▶ Task prompt:
Copies of all lines that contain "agent" are needed; take them from the data below.

▶ Records provided:
──────
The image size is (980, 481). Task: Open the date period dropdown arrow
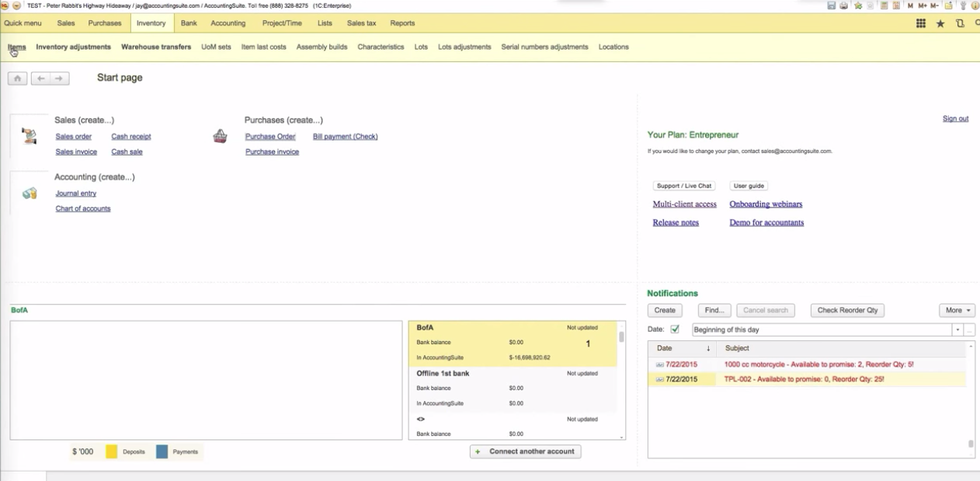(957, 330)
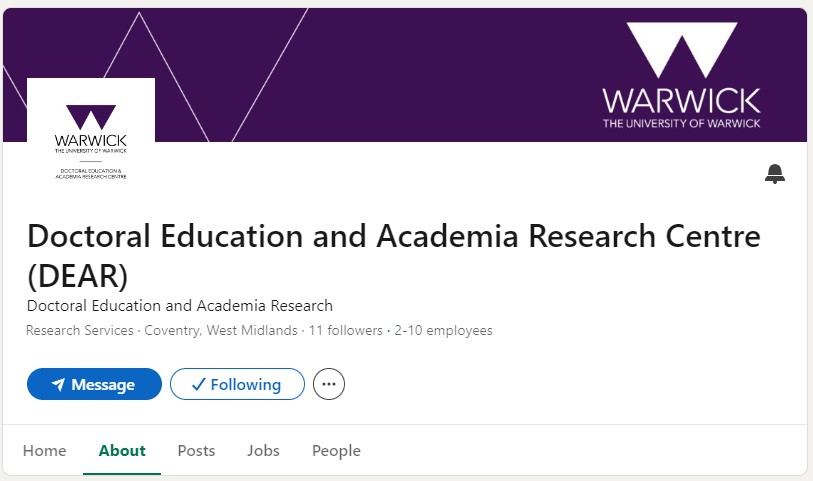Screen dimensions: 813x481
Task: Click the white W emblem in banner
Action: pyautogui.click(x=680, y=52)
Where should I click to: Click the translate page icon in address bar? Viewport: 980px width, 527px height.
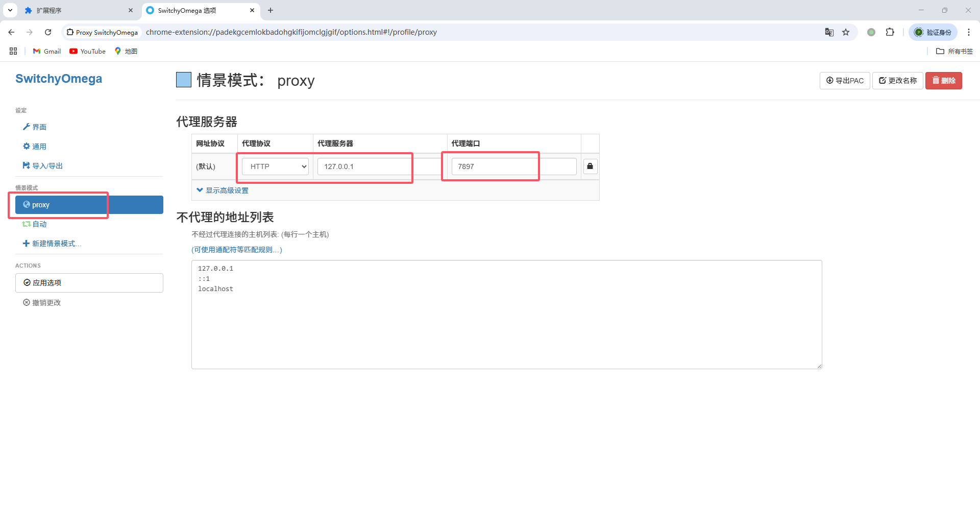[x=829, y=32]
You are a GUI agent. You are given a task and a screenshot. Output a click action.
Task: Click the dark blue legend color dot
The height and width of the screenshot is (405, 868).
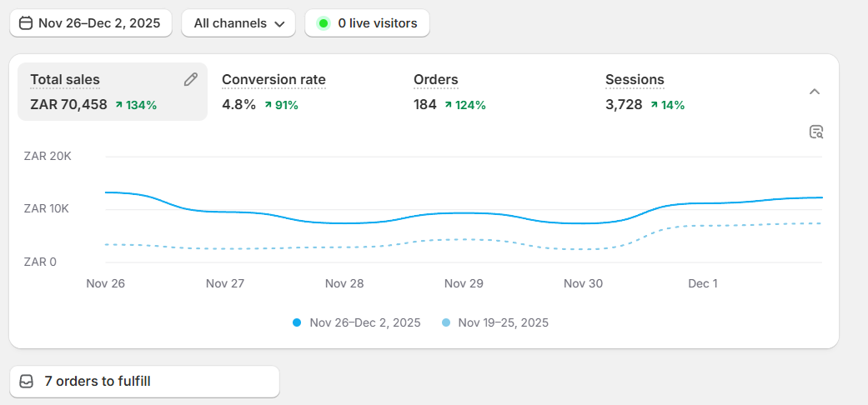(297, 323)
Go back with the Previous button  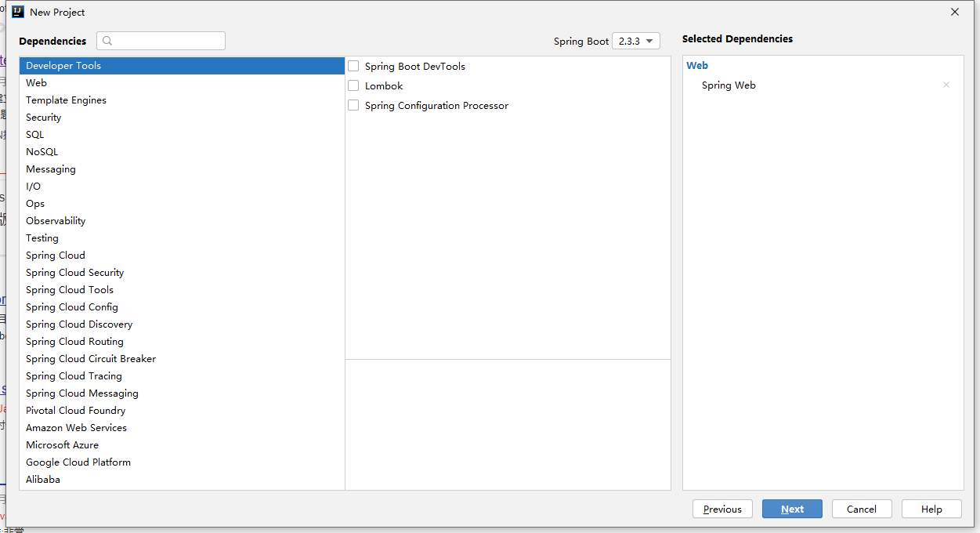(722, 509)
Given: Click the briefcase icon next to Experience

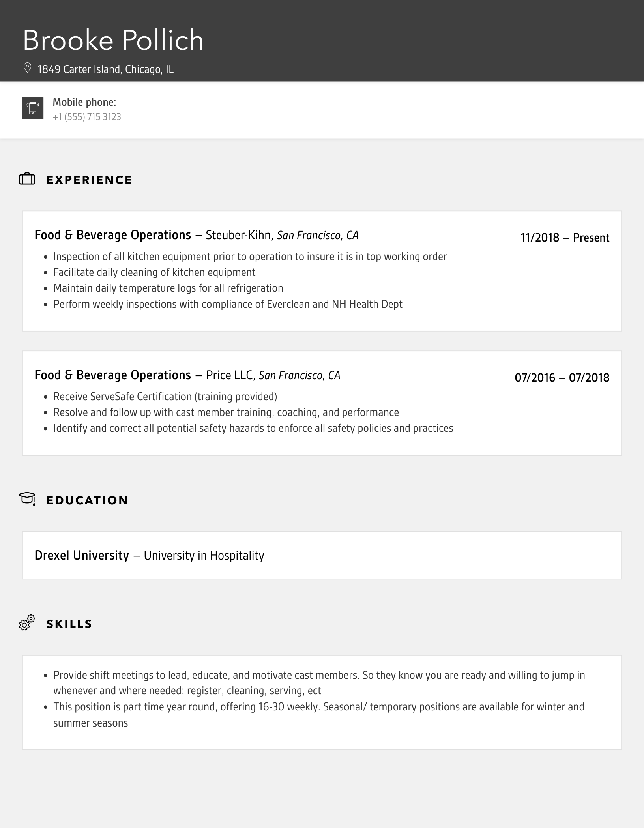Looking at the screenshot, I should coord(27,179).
──────
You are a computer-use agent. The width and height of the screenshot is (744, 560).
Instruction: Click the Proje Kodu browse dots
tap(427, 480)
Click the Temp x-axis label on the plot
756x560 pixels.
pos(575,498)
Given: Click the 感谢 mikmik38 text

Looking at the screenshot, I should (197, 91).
──────
▶ Written solution:
You are a GUI agent. You are given a task and a screenshot. Output a click action.
You are a computer-use agent. The width and height of the screenshot is (744, 560).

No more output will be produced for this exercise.